Lyttelton, National Theatre, London

 

Zubin Varla as Dara and Prasanna Puwanarajah as Prosecutor Talib

© Ellie Kurttz

Suddenly, the National Theatre is beginning to reflect the wider provenance of Great Britain. November saw Rufus Norris’s brimming production of Behind the Beautiful Forevers, David Hare’s adaptation of American journalist Katherine Boo’s Mumbai epic. Now Nadia Fall has taken on Dara, Shahid Nadeem’s original play first staged by Pakistan’s Ajoka Theatre.

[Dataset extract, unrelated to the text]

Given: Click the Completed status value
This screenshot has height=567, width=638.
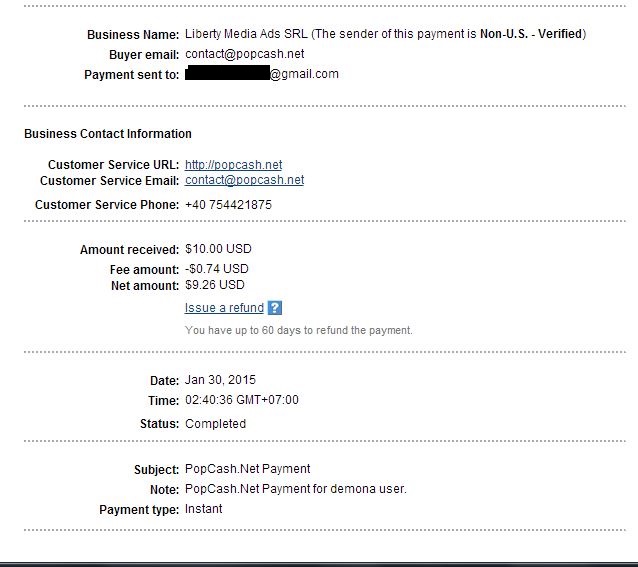Looking at the screenshot, I should click(215, 424).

South Asia has finally arrived on the South bank which isn’t to say that stories from the Indian sub-continent and Pakistan haven’t appeared before on the National’s stages. But it is interesting that the two productions have coincided with the arrival of Norris as artistic director designate and his promise of a programme reflecting diversity. Coincidental, no doubt, since Dara has been two years in the making and was initiated by outgoing AD, Nick Hytner.

 

Zubin Varla as Dara

© Ellie Kurttz

 

And what an initiative it turns out to be, bringing a slice of Mughal history to the English stage in all its pageantry and mysticism. For this is very much a story of blood, sweat, tears and faith. Like our own Wars of the Roses, there is the struggle for supremacy, power and empire building. But injected within too is a fascinating exploration of faith and the journey of Dara, the 17th century Mughal prince who died for his belief in Sufism and attempts to reconcile Muslim and Hindu.

Director Nadia Fall and designer Katrina Lindsay turn the Lyttelton stage into a setting that conjures up a variety of flavours and spaces from Persian to Indian, from open palaces to intimate private rooms. Filigree screens punctuate the rapid scenes giving a hallucinatory quality as battles rage, brothers fall out and at its centre, Dara, arrested for apostasy is tried in court. At a time when Islam is under scrutiny like never before, the story of Dara gives us a riveting interrogation of its deeper, quieter textures as expressed by Zubin Varla’s impassioned Dara, arguing that the road to God can and should embrace many pathways.

True, despite Tanya Ronder’s best efforts, the episodic nature of the storytelling does make the first part of Dara often bemusing. But such is the production and Varla’s amazing performance, this viewer was left enchanted and overwhelmed.